Eventually it was decided that the best thing to do would be to send the three toughest members of the group - which like or not meant that it was Kimber Storm, Dragonfly, and Miss Americana who soon found themselves flying up the slopes of Mount Tyree, scanning for the remains of a long-ago battle. Between the interference caused by distance and the familiar EMP frission of Sharl's friend, Miss Americana and Dragonfly had troubles; but the technopath-powered robot and the battlesuit-wearing inventor could still detect some interesting things. Much of the near face of the mountain showed signs of ancient rockfall underneath the weathering, iced-over craters that a lesser scientist might have mistaken even at this distance for the aftereffects of vulcanism. About halfway up the side of the mountain, Miss A's sensors detected what Tarva's magic had from farther away - one of the ancient rockfalls had collapsed entirely in recent months and through the debris and the howling storm, Miss Americana and Dragonfly could detect organic tissue and Terminus metal only a meter or so from the surface. If this wasn't Mandragora, it was one hell of a coincidence. 

 

Kimber could detect things too - things at once more straightforward and more obscure. There'd been a battle here in the ancient past between powerful mystic forces and something else, something fell and terrible, and there'd been much death on all sides. The magic on this landscape was almost entirely dead, frozen shut by the cold and death all around them, but like the hardy lichen still clinging to some of the rocks hereabouts, it wasn't all dead yet - too much supernatural 'heat' might revive it, or at least melt the ice that surrounded it. A lot of things had killed Mandragora here; many of them had died in the doing of it - and some of them, if she looked hard enough, were still here. There was no Mandragora, though, nor any sign of a great spirit's dissolution.

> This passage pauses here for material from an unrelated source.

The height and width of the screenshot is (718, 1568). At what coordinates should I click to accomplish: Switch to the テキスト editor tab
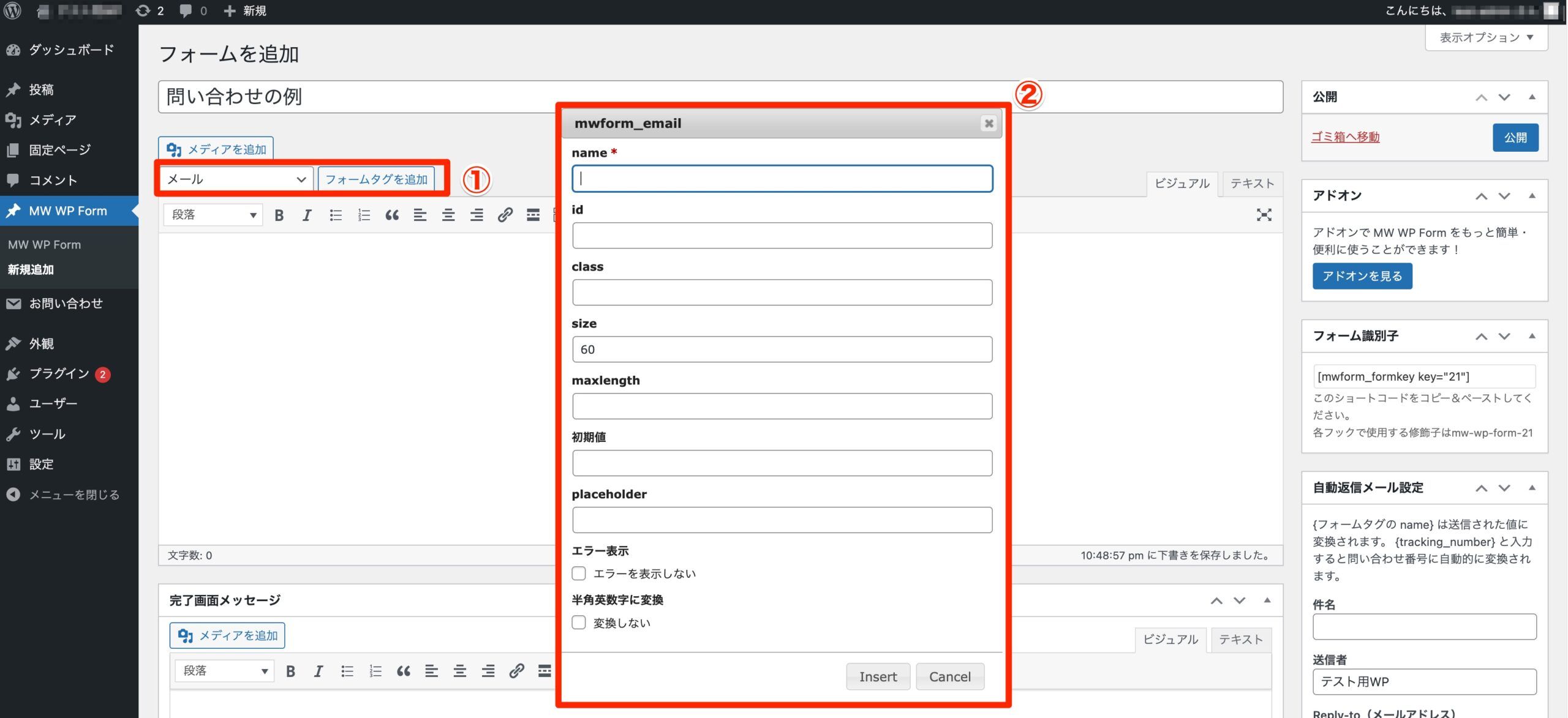1251,183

But then again, a great deal of time had passed... 

 

But what now?

 

 

Back at the base, Harrier had briefly abandoned his position guarding the scientists to watch the various monitors now on display in what had recently been the main science lab. He had multiple cameras going at once - one from Miss Americana and Dragonfly's telemetry, another at the scientists and pilot crew in their shelter, others aimed at the ice and snow outside. In his Caradoc armor, he was at one side of the room - the other was the smoking, shadow-wrapped Tarva the Black, her face blank and eyes dark as she watched the display - and perhaps use her own magic to look more closely. The two of them had wound up with Jill O'Cure between them, possibly deliberately. Neither of them seemed to be saying much.